How do you get rich doing this sort of thing? Well, if you listen to Beck's show, you'll first hear about how unseen forces are ready to cause the utter collapse of society, and then at the commercial break you'll be informed that he's selling emergency food kits for when the nukes inevitably start landing on American soil (just $9,500 and you can keep your family alive on freeze-dried rations all through the coming war! You love your family, right?).

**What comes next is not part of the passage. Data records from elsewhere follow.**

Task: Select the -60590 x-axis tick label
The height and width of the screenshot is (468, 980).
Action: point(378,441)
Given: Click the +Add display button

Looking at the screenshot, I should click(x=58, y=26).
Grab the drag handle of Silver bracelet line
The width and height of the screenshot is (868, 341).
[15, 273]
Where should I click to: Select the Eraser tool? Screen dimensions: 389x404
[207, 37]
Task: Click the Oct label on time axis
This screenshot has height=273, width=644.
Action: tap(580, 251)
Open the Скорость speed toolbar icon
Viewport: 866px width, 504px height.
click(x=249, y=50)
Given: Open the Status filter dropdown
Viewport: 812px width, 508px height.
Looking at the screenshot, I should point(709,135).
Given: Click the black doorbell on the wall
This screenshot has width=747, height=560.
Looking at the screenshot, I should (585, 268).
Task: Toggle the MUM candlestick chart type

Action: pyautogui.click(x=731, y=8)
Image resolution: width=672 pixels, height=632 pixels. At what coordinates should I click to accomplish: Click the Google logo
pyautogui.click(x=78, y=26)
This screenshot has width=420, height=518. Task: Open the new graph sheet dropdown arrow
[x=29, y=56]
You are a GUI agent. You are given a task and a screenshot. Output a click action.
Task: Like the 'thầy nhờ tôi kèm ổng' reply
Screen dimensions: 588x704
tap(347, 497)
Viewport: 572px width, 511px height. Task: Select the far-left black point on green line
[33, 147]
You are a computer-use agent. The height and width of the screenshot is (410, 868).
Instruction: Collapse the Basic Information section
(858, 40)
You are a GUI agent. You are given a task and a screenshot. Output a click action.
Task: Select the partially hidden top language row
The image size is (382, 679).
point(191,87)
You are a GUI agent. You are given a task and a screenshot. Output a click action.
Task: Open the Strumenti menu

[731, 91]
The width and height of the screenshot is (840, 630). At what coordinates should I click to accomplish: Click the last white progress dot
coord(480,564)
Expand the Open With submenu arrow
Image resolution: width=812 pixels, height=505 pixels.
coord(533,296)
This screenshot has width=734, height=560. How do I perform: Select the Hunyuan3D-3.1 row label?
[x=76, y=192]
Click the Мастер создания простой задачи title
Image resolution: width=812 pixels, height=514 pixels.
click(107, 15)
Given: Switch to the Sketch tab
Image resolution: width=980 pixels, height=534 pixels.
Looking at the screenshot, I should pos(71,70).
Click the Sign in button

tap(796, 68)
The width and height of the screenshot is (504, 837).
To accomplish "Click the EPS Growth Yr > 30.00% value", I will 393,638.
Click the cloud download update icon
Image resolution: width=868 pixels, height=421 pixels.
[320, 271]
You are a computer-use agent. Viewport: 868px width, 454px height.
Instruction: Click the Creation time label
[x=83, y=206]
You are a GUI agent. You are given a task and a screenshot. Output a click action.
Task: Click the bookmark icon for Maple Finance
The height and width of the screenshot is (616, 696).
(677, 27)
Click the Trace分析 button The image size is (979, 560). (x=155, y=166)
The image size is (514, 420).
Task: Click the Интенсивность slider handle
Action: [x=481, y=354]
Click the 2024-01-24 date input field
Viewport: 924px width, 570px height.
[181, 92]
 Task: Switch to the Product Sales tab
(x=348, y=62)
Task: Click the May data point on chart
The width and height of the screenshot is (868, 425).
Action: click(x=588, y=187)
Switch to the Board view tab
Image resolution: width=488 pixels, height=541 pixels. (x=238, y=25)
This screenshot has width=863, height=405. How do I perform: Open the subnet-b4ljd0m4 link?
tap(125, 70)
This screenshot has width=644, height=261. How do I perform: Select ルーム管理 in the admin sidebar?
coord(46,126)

The other big advertiser is gold sellers, because that's what you're going to be using for currency once the government collapses (just don't ask why the sellers want to unload their gold in exchange for your soon-to-be useless American dollars).
On the even more batshit end of the spectrum, Jones is hocking his own brand of health supplements to reverse the damage that's being done to your body by the fluoride that the government is pumping into your water supply to murder you, and by the chemicals being sprayed on you by aircraft, which the government has the audacity to call vapor trails.
Yep, the same government that couldn't even set up a website right on the first try is pulling this off without a hitch.
Of course, these two are just a couple of the most successful examples -- it's a booming market with plenty of competition. Just take David Icke, the local British curiosity famous for claiming that the moon isn't real and that the world is run by shape-shifting alien reptiles. Laugh all you want -- that dude has a net worth of 10 million pounds, accumulated through book sales and expensive, sold-out live talks. Whether people are generally interested in the reptilian moon people or they're just paying absurd cash to watch a crazy guy humiliate himself for a few hours, that money adds up.
The point being, there is an entire industry that lives off of conspiracies, and thus needs to manufacture conspiracies in order to survive. So when the Navy Yard shootings happened in September 2013, Jones immediately declared it a "false flag" attack designed to build support for gun control legislation. That missing Malaysia Airlines flight, which clearly just crashed into the ocean? Just moments after the news broke, Jones had the scoop that the plane may have been converted into a flying "nuclear weapon." Here he is warning that Obamacare is just a prelude to genocide:
And, of course, McCarthy rode her anti-vaccination fad all the way to the bestseller list and a sweet TV hosting gig. What we're trying to say is that a lot of this is driven by the fact that these people don't want to have to get real jobs.